As a family-based organization we try to be independent of public support. However, during the 2010 epic floods in Pakistan when I had just turned 80, I made a personal appeal to the general public to sponsor me to hike up, twenty times,Vancouver’s steepest mountain, Grouse Grind (elevation gain 933 m in 2.9 km distance). I received an enthusiastic response from the Canadian public in support of the flood victims. I even became a ‘celebrity’ for a few micro seconds; see the link: http://www.cbc.ca/news/canada/british-columbia/b-c-senior-begins-grind-climbs-for-pakistan-1.961860

Hiking up the Grouse Mountain (August 2010)

I feel I have paid my moral debt to Pakistan, but now I am continuing the social development work in Pakistan; to leave a better world behind.

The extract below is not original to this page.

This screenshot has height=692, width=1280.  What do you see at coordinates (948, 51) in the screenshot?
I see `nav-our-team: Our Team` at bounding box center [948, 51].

A few years after starting this Foundation, I was blessed with my first grandchild, a boy, in 2001. The economics did not justify my daughter, his mother, to remain employed and pay for hired help to take care of her son. So, she started studying for a Master’s degree while I took over the function of a nanny. After four years the challenge repeated itself: my daughter had another child and she decided to start her doctoral studies while I continued with my nanny’s job. During these years I have learned all there is to learn about diaper rash. I wonder sometimes whether I could enter Guinness Book of Records as “the man who has changed most diapers”.

I am still doing cross-country skiing in winter and Grouse Grind during summer. All in all, it has been a very satisfying life for me. I feel I am truly blessed.

In November 2012, I received a surprise phone call from Joyce Murray, MP Quadra, informing me that I have been selected to receive Queen Elizabeth II Diamond Jubilee Medal.  The event was held on Sunday, December 16, 2012, Vancouver, Canada. The citation read:

 “Exceptional leadership as a humanitarian and philanthropist, including providing schooling for almost 4000 children, mostly girls, through founding of the Maria-Helena Foundation to provide educational opportunities to disadvantaged children in Pakistan.”